Regression based methods are generally used to model methylation levels in relation to the sample groups and variation between replicates. Differences between currently available regression methods stem from the choice of distribution to model the data and the variation associated with it. In the simplest case linear regression can be used to model methylation per given CpG or loci across sample groups. The model fits regression coefficients to model the expected methylation proportion values for each CpG site across sample groups. Following that, the null hypothesis of the model coefficients being zero could be tested using t-statistics. Such models are available in the limma package [45]. Limma was initially developed for the detection of differential gene expression in microarray data, but it is also used for methylation data. It is the default method applied in RnBeads [46]. It uses moderated t-statistics in which standard errors have been moderated across loci, i.e. shrunk towards a common value using Empirical Bayes method. Another method that relies on linear regression and t-test is BSmooth [47] method. The main difference is that BSmooth applies a local likelihood smoother to smooth the DNA methylation across CpGs within genomic windows, assumes that data follow a binomial distribution and parameters are estimated by fitting linear model inside windows. It calculates signal-to-noise ratio statistic similar to t-test together with Empirical Bayes approach to test the difference for each CpG.

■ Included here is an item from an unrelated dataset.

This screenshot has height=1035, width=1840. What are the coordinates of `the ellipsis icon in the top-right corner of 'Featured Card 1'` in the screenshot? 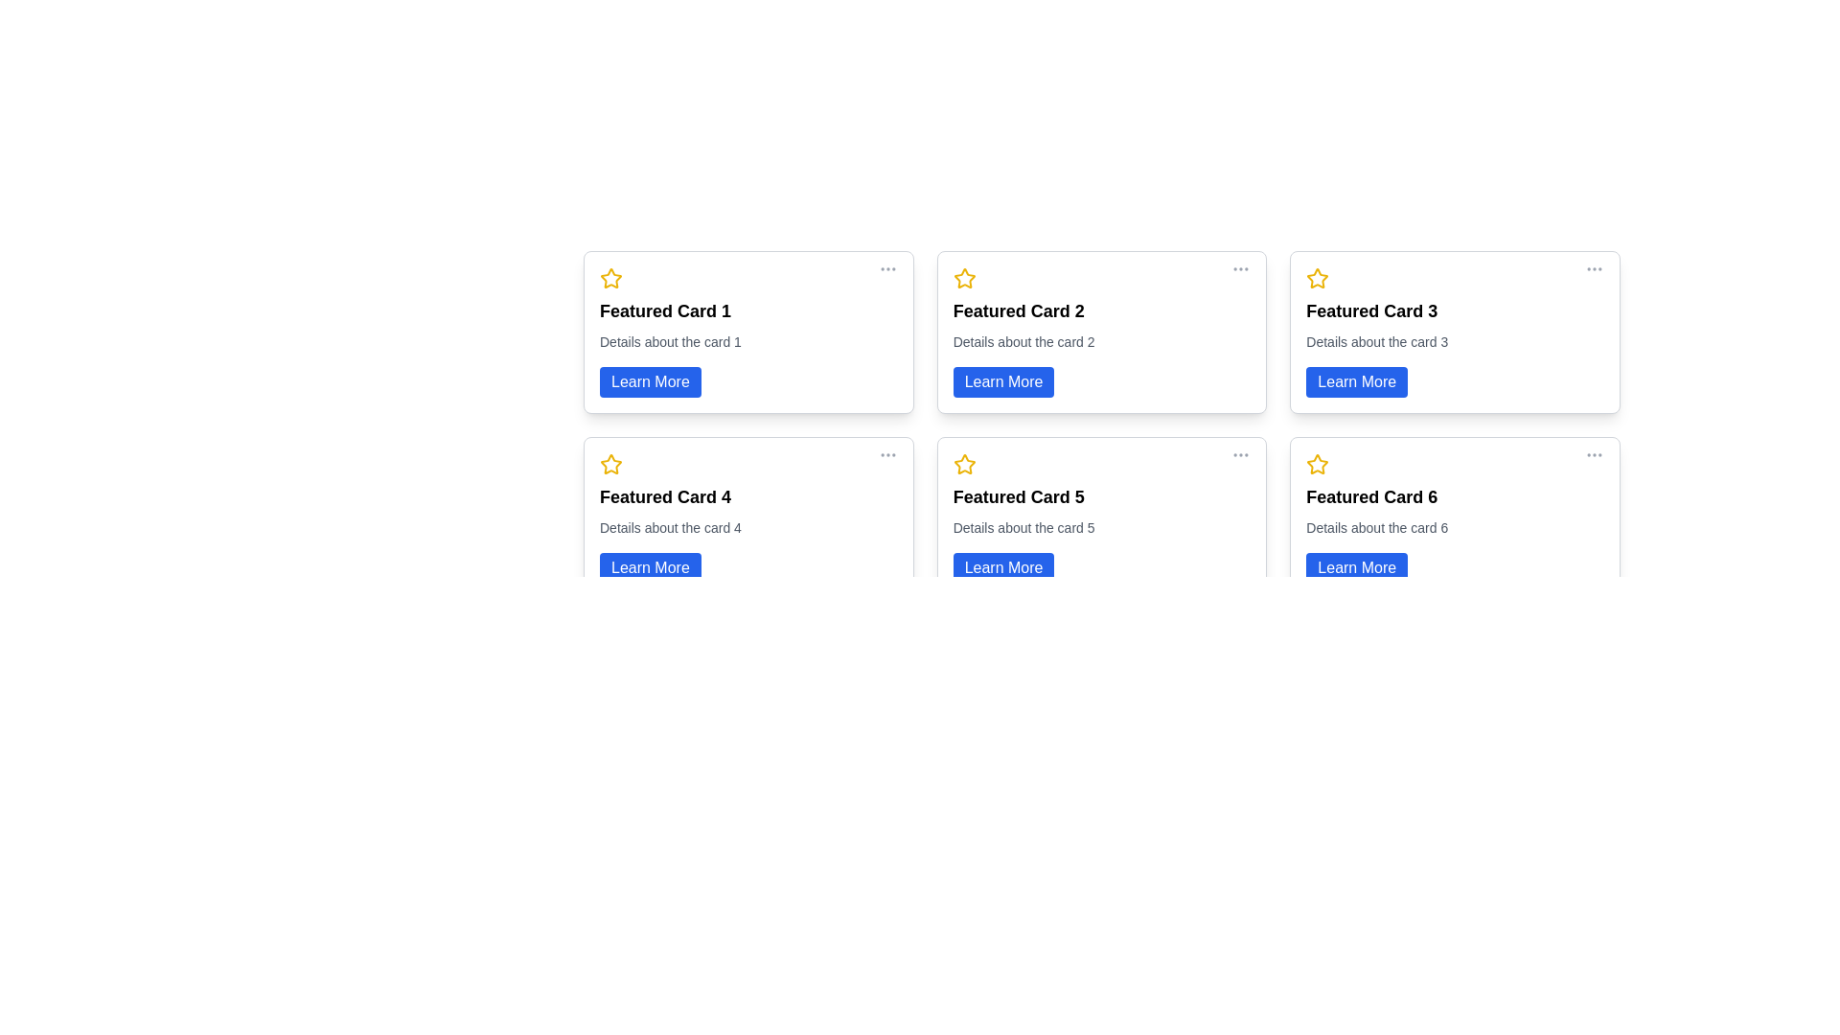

However, linear regression based methods might produce fitted methylation levels outside the range [0, 1] unless values are transformed before regression. An alternative is logistic regression which can deal with data strictly bounded between 0 and 1 and with non-constant variance, such as methylation proportion/fraction values. In the logistic regression, it is assumed that fitted values have variation np(1-p), where p is the fitted methylation proportion for a given sample and n is the read coverage. If observed variance is larger or smaller than assumed by the model, one speaks of under or overdispersion. This over/under-dispersion can be corrected by calculating a scaling factor and using that factor to adjust the variance estimates as in np(1-p)s, where s is the scaling factor. methylKit package [41] can apply logistic regression to test the methylation difference with or without the overdispersion correction. In this case, Chi-square or F test can be used to compare the difference in the deviances of the null model and the alternative model. Null model assumes there is no relationship between sample groups and the methylation, and the alternative model assumes that there is a relationship where sample groups are predictive of methylation values for a given CpG or region for which the model is constructed.
More complex regression models use beta binomial distribution and they are particularly useful for better modeling the variance. Similar to logistic regression their observation follow binomial distribution (number of reads), but methylation proportion itself can vary across samples, according to a beta distribution. It can deal with fitting values in [0,1] range and performs better when there is more variance than expected by the simple logistic model. In essence, these models have a different way of calculating a scaling factor when there is overdispersion in the model. Further enhancements are made to these models by using the Empirical Bayes methods that can better estimate hyperparameters of beta distribution (variance-related parameters) by borrowing information between loci or regions within the genome to aid with inference about each individual loci or region. Some of the tools that rely on beta-binomial or beta model are as follows: MOABS [48] and DSS [49], RADMeth [50], BiSeq [48,51] and methylSig [52].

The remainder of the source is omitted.